The final analysis shows that paliperidone palmitate patients in the case-management program realized a cost-savings of $22,584, much more than patients on that drug not in the program ($5,221) and the total sample in the study ($8,511).
"Decreasing hospitalization and improving functioning in the community are some of the big goals of assertive community treatment programs like MHICM, so it was really important for us to attempt to tease the effects of paliperidone palmitate and MHICM apart," Shiner says. "There may be some synergy for using long-acting injectable drugs like paliperidone palmitate and participating in the MICHM program."
It's possible, Shiner says, that professionals in that program were proficient at organizing themselves around patients who started using paliperidone palmitate. "Perhaps MHICM teams are just better designed and resourced to do this kind of thing than clinicians working more independently," he says.
The researchers used VA electronic health record data for 2,285 Veterans who started using paliperidone palmitate and 8,005 who initiated oral atypical antipsychotics between January 2010 and October 2014. The study population included Veterans who had at least two schizophrenia diagnoses during the observation period, and at least two doses of paliperidone palmitate or oral antipsychotics within 90 days during the observation period.
The study found not only that paliperidone palmitate was associated with less frequent in-patient hospitalizations and more frequent visits involving the Mental Health Intensive Case Management program, but also that its users had higher socioeconomic status.
The researchers, however, are uncertain why users of paliperidone palmitate are less likely to need inpatient hospital visits compared with patients on oral drugs.
"One hopeful possibility is that patients on paliperidone palmitate are better able to engage in their outpatient care, manage their disease, and stay healthy enough to remain in the community," Shiner says. "Another possibility that we can't rule out is that patients who are better able to engage in their outpatient care, manage their disease, and stay healthy enough to remain in the community are also more likely to receive paliperidone palmitate."
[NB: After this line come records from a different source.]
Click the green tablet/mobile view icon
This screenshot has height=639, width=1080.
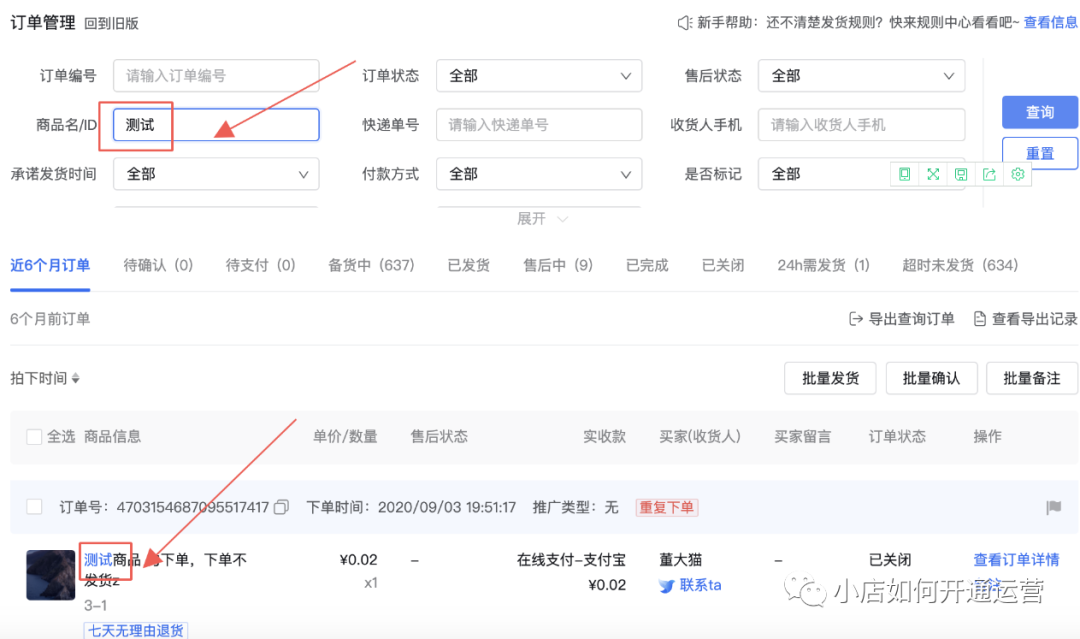[x=904, y=174]
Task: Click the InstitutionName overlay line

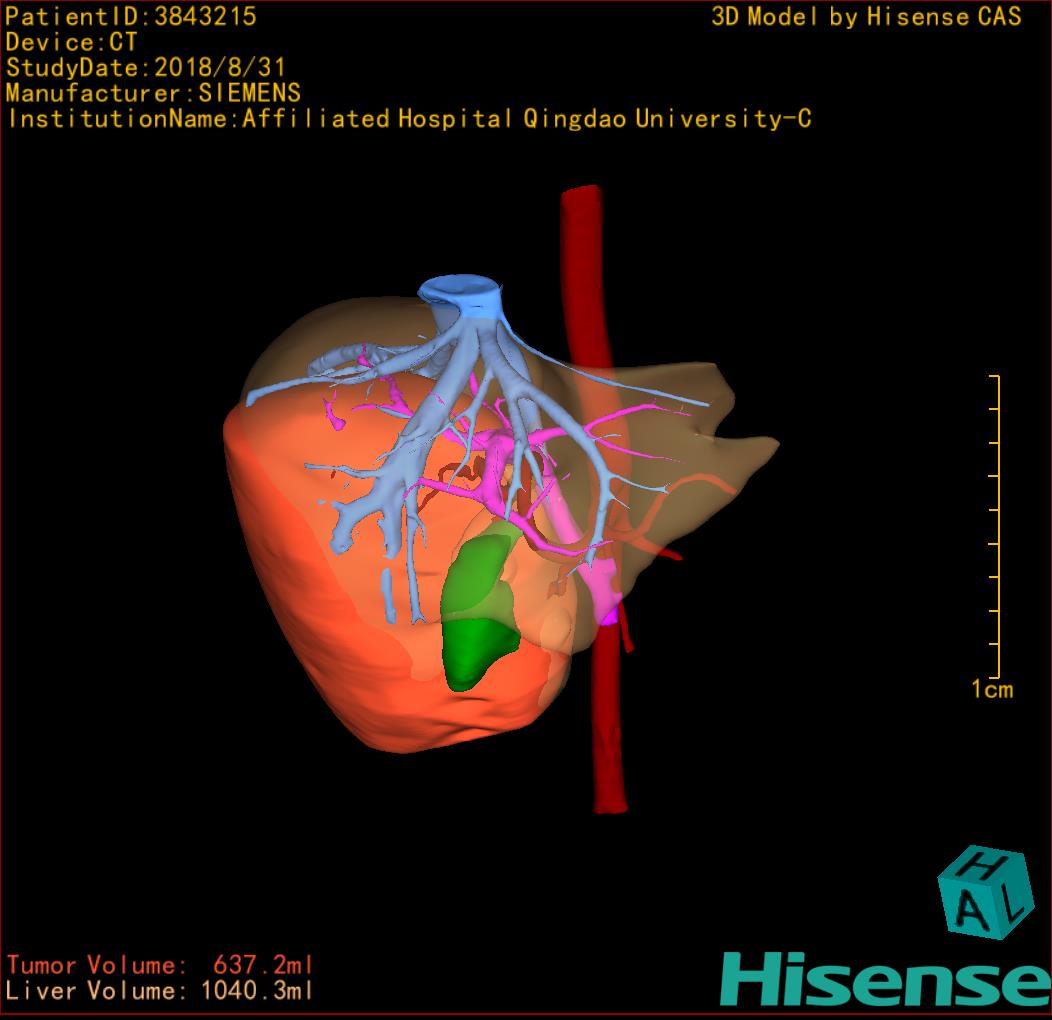Action: coord(409,119)
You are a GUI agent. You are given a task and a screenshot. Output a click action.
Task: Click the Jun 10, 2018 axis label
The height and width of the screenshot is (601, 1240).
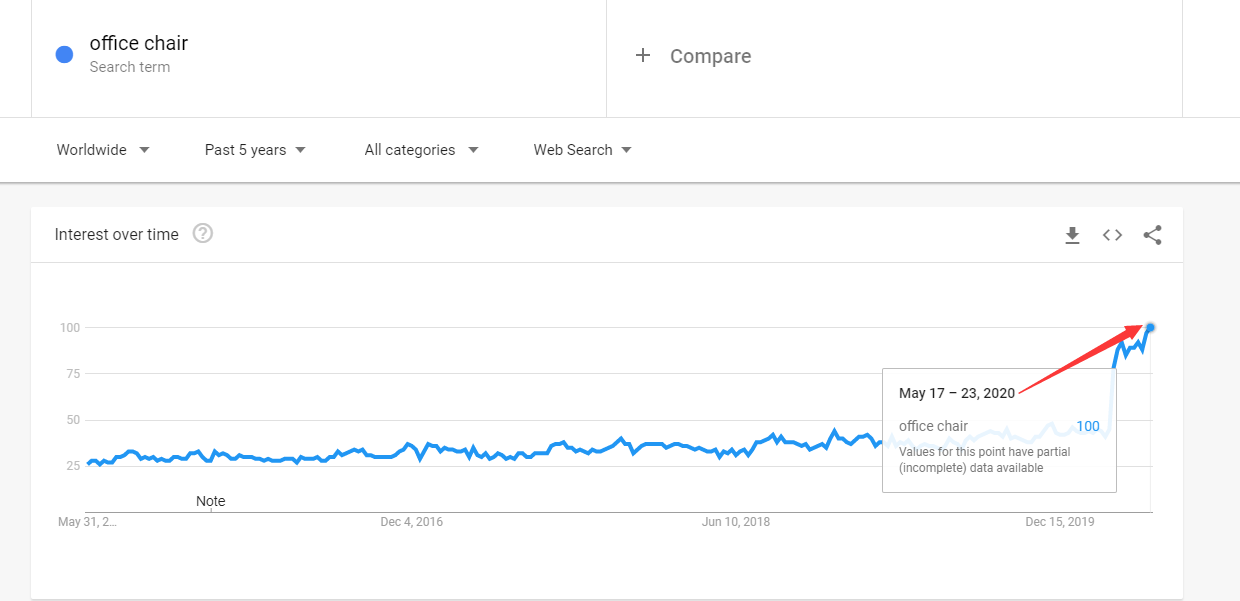tap(736, 522)
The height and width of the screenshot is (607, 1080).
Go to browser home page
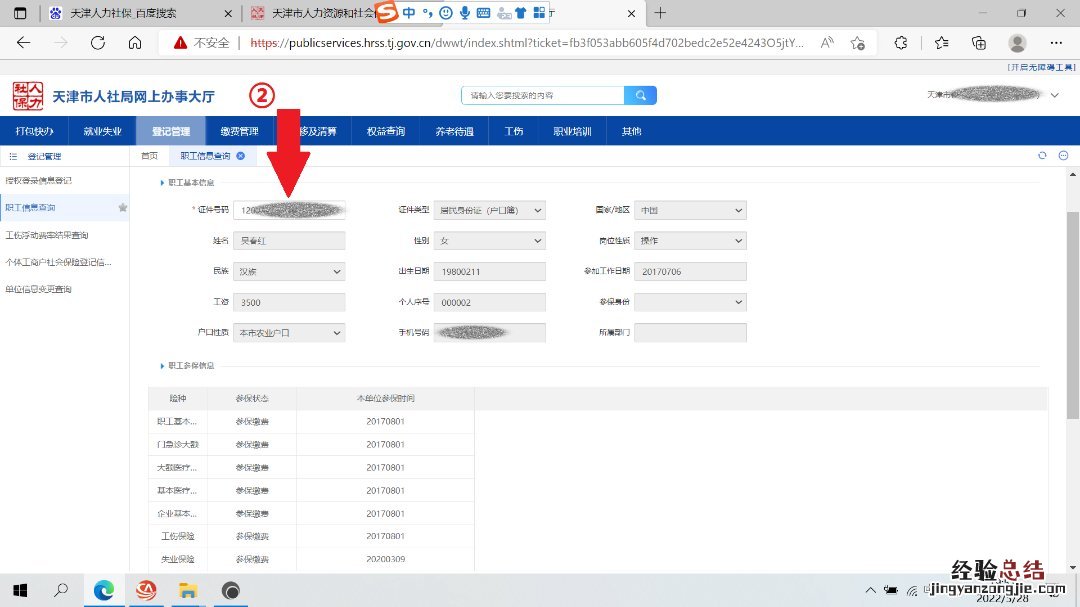point(135,43)
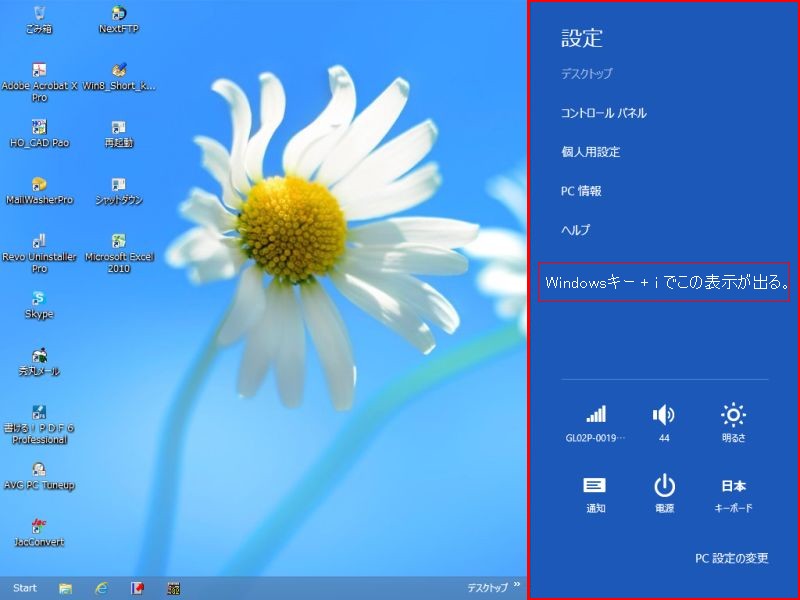Open the network signal icon GL02P-0019

pyautogui.click(x=596, y=415)
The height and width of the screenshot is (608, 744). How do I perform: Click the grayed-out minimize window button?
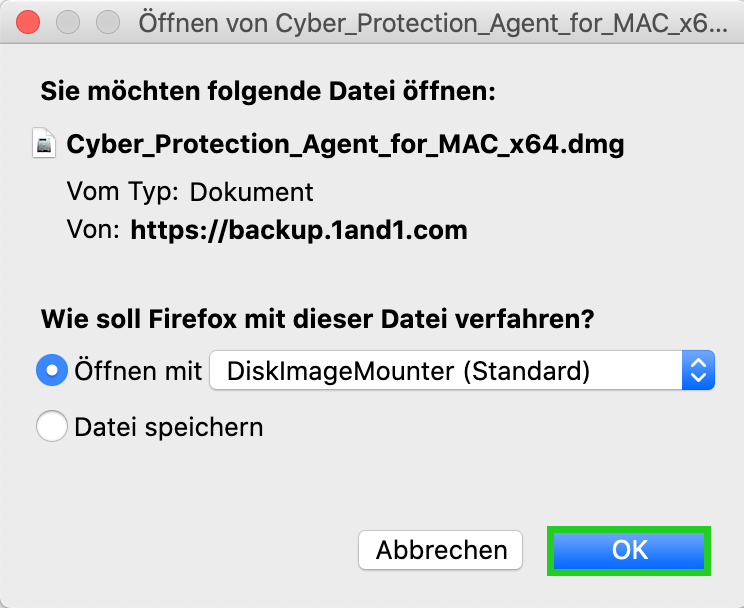[x=68, y=22]
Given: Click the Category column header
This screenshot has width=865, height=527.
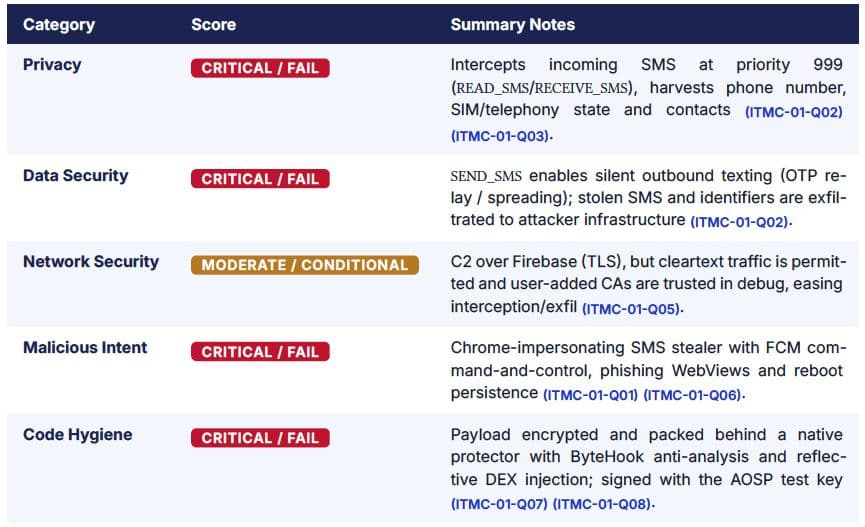Looking at the screenshot, I should pyautogui.click(x=59, y=25).
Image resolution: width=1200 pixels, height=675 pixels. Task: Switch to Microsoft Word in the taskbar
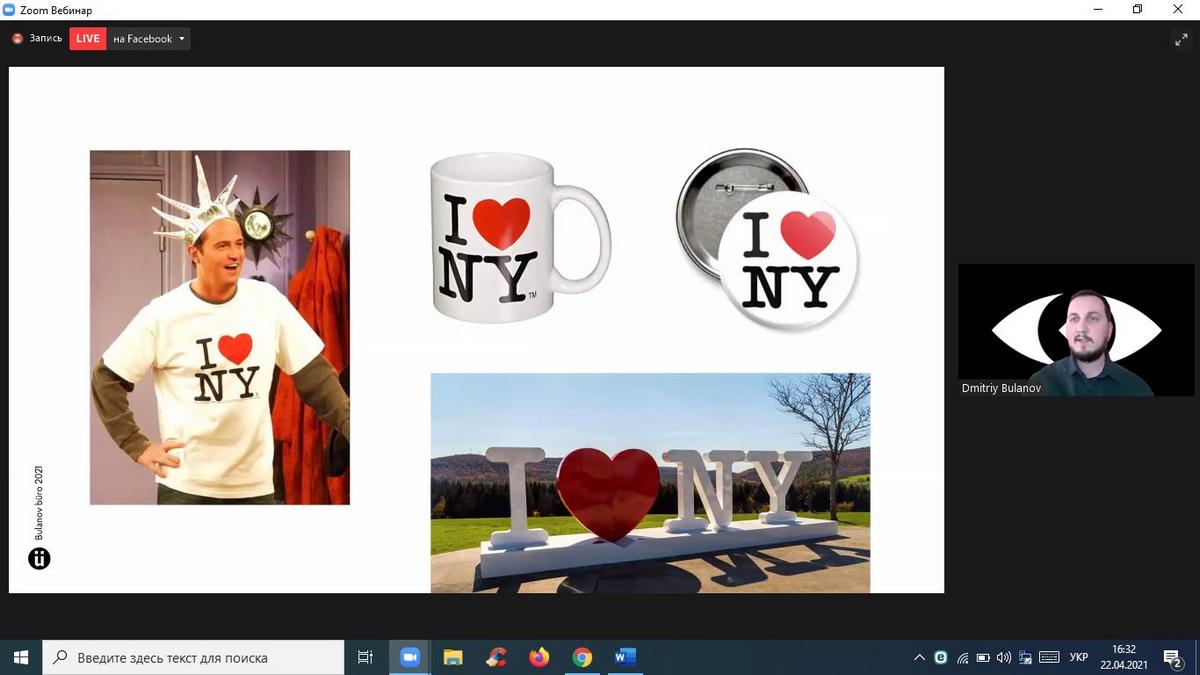tap(626, 657)
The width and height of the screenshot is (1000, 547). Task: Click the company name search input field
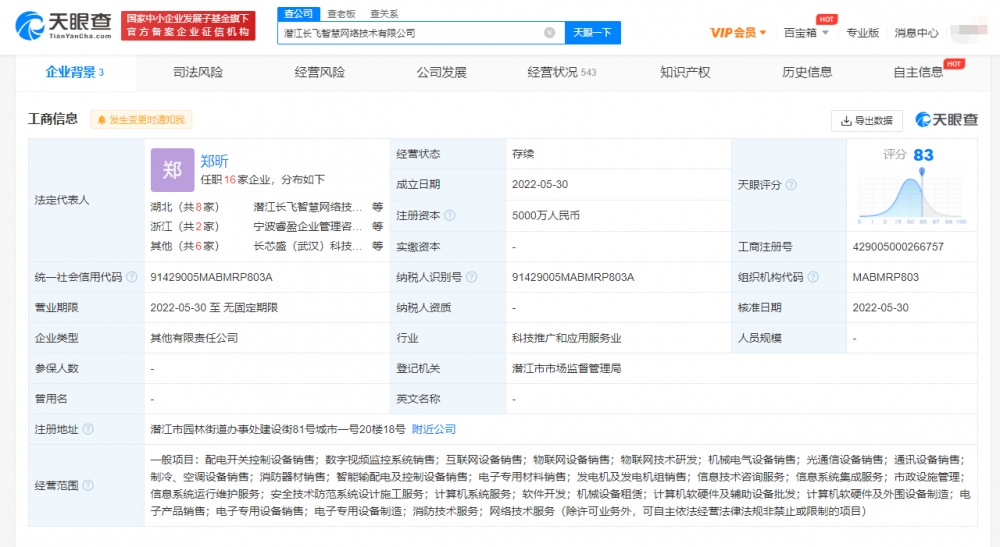tap(410, 33)
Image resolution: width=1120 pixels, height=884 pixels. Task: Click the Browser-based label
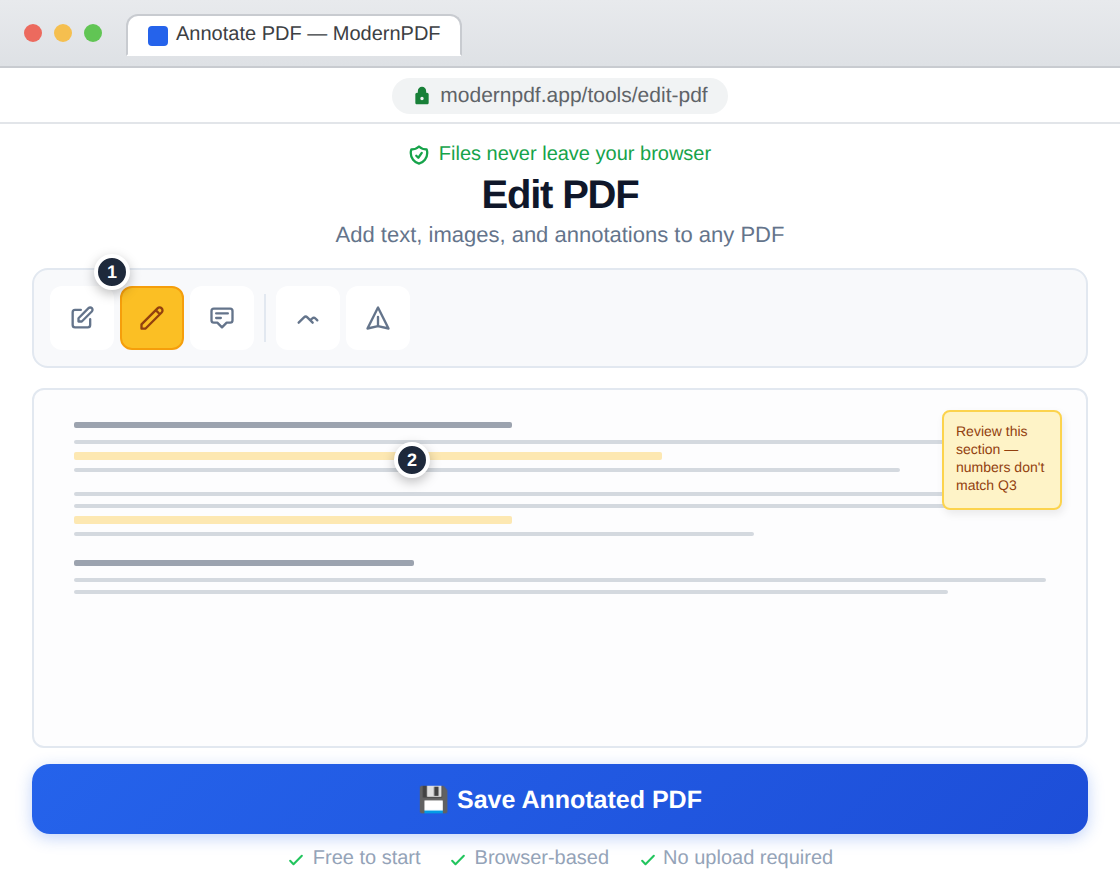click(541, 858)
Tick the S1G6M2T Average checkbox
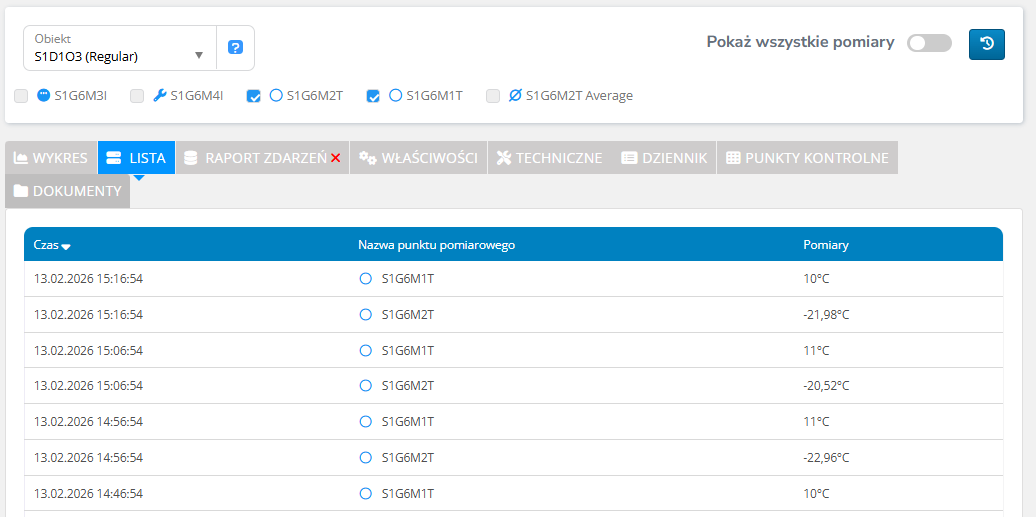The image size is (1036, 517). tap(493, 97)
While the study looked at only paliperidone palmitate because the research was funded by the maker of that drug, Shiner notes that other long-acting injectable antipsychotics may offer similar benefits.
"There is more room for research both on other individual long-acting injectable antipsychotic medications and for using retrospective methods to compare outcomes among individual agents," he says. "As far as whether more patients will be treated with paliperidone palmitate or any other treatment for that matter, it should depend on how many appropriate and well-informed patients decide with their clinician that it is the best choice for them. This is one study and clinicians should take it in the context of other research on long-acting injectable antipsychotics, including both other large retrospective studies and prospective [randomized controlled trials]."